Within weeks, AMD will take the wraps off its Rev F Opteron designs, code-named “Santa Rosa.” The Rev F chips will have the same integrated 1 MB L2 cache memory per core and the same HyperTransprt links as the current Rev E Opterons. They will, however, sport a new on-chip memory controller that support DDR2 main memory. The Rev F chips will come in 68-watt Opteron HE and 95-watt Opteron standard variants. These chips will use a new 1,027-pin land grid array instead of the 940-pin and 939-pin chip package we are all used to seeing.
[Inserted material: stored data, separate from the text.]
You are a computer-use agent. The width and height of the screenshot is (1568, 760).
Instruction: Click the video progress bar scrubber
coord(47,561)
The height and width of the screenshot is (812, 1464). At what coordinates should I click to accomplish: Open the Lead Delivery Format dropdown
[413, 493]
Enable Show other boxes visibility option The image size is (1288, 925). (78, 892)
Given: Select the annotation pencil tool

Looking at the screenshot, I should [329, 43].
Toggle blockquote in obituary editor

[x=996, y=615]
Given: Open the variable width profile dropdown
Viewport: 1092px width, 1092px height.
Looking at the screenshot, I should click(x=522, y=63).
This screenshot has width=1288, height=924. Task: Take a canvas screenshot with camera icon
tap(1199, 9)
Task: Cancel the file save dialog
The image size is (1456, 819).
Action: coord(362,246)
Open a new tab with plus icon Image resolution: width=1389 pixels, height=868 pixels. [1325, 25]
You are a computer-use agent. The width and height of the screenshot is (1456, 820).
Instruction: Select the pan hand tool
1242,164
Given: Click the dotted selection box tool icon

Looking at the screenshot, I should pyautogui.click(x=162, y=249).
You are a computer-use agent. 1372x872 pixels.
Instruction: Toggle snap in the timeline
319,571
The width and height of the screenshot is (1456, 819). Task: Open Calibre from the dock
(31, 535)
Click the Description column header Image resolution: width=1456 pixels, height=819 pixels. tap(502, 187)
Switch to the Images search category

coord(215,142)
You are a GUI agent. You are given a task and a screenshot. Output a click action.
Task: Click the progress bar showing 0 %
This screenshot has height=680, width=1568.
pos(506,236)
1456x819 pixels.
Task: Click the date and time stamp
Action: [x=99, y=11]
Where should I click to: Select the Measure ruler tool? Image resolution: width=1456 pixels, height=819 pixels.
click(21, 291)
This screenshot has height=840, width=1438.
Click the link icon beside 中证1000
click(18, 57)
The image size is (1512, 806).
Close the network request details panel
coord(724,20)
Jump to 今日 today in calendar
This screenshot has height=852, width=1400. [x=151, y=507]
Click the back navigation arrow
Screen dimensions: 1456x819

To get to quad-core processors, AMD will be moving to a 65 nanometer process in 2007, which will include a totally revamped Operton core, code-named “Deerhound,” also known as Rev G. These Rev G chips make jump from HyperTransport 1.0 to the HyperTransport 3.0 interconnect, and have a new architecture that incorporates L3 cache. The rumor is that the L3 cache will be a few megabytes in size, and that it will be on the die, not in the package alongside the die. There is speculation that the Rev G chips will allow glueless interconnection of up to 32 cores–and maybe even more–without needing extra chipsets to do it, all through the improved HyperTransport. The original Opterons from years back allows glueless interconnection of up to eight Opteron cores, but few vendors pushed it beyond two or four. It is anyone’s guess where the clock speeds will be for the Rev Gs, but probably in excess of 2.5 GHz and maybe well over 3 GHz is a good guess.
All in all, it looks like there will be plenty of competition in 2007, 2008, and beyond.